* **Your assignment**: Exactly the lines from the one that holds "STORIES (91, 124)" to the end of the data below: retype these and nothing else.

* **Data supplied**:
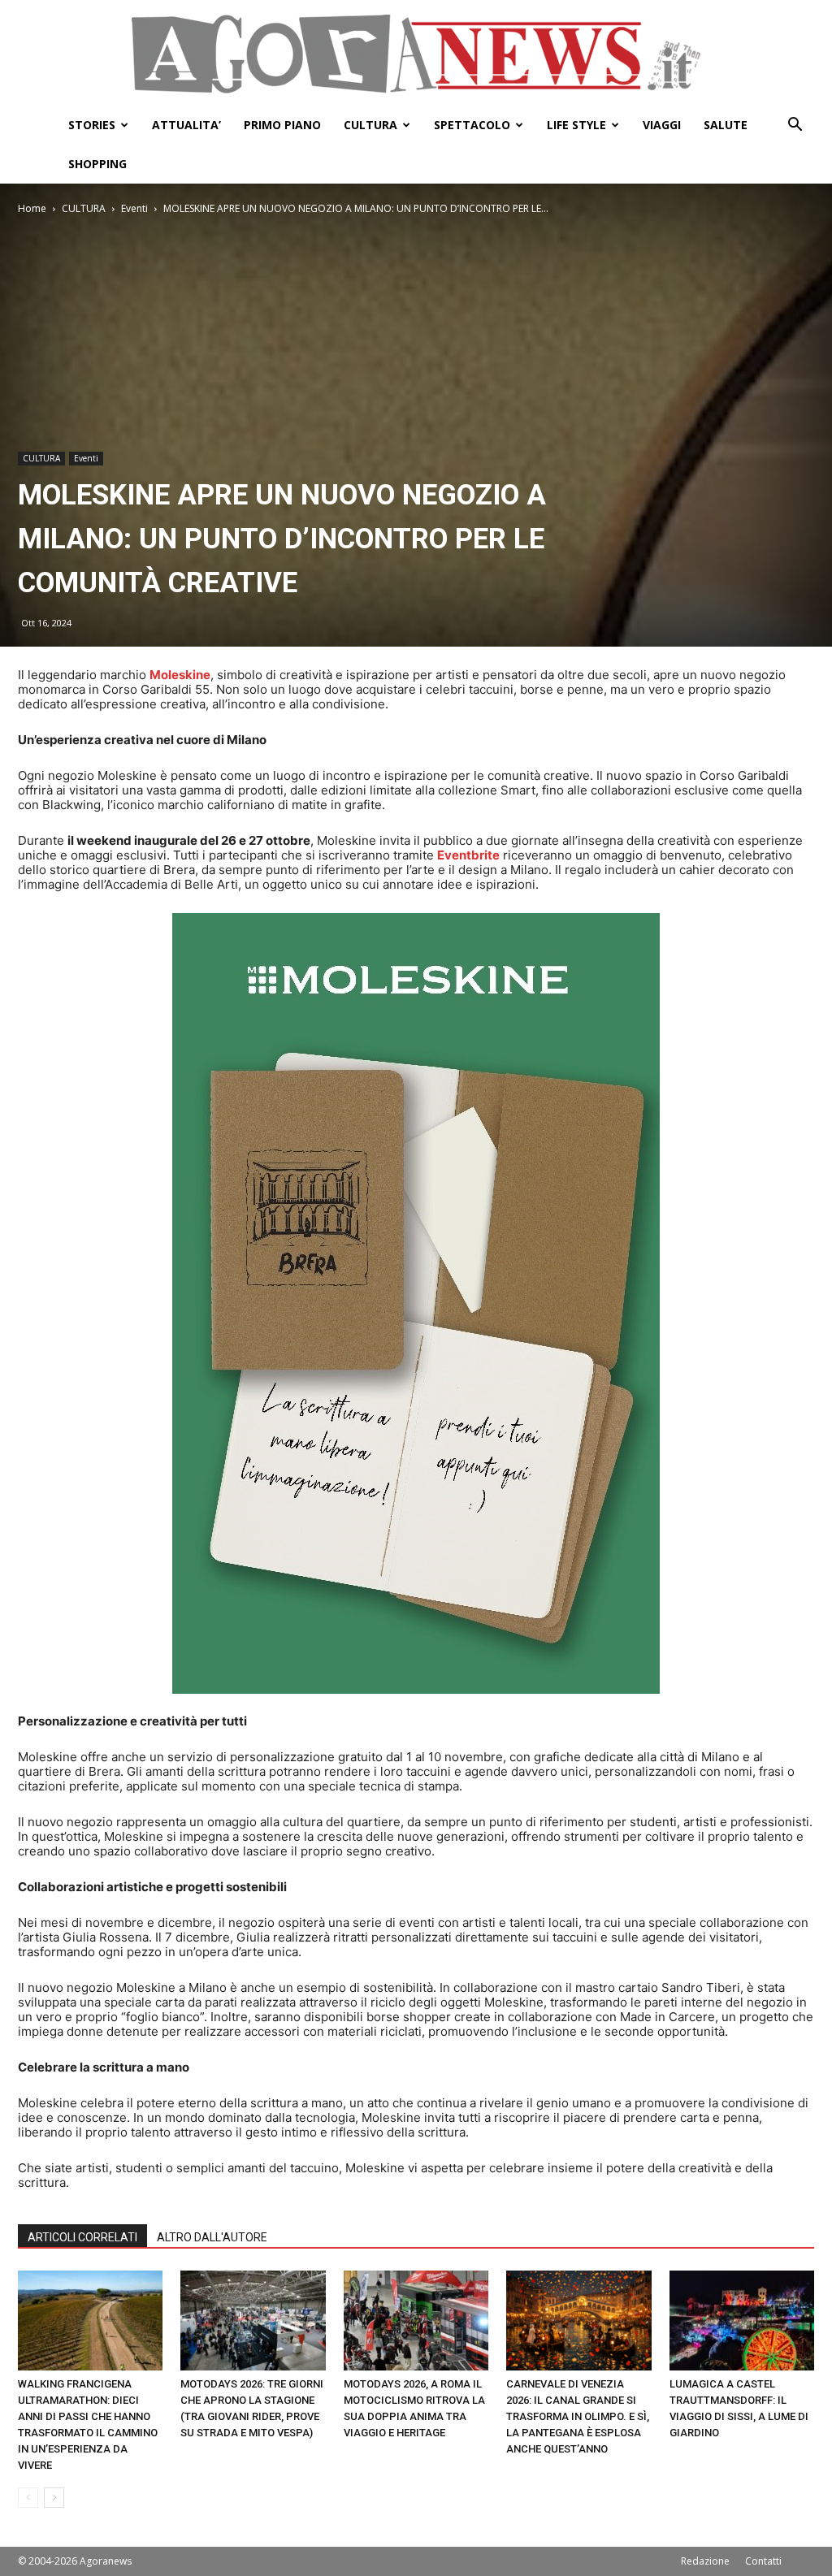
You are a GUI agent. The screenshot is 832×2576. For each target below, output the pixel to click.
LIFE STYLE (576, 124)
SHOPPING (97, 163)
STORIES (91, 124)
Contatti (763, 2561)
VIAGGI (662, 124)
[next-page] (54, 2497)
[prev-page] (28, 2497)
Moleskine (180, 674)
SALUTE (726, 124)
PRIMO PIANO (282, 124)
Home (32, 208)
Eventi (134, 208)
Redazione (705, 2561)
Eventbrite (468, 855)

* **Result of this task**:
STORIES (91, 124)
Contatti (763, 2561)
VIAGGI (662, 124)
[next-page] (54, 2497)
[prev-page] (28, 2497)
Moleskine (180, 674)
SALUTE (726, 124)
PRIMO PIANO (282, 124)
Home (32, 208)
Eventi (134, 208)
Redazione (705, 2561)
Eventbrite (468, 855)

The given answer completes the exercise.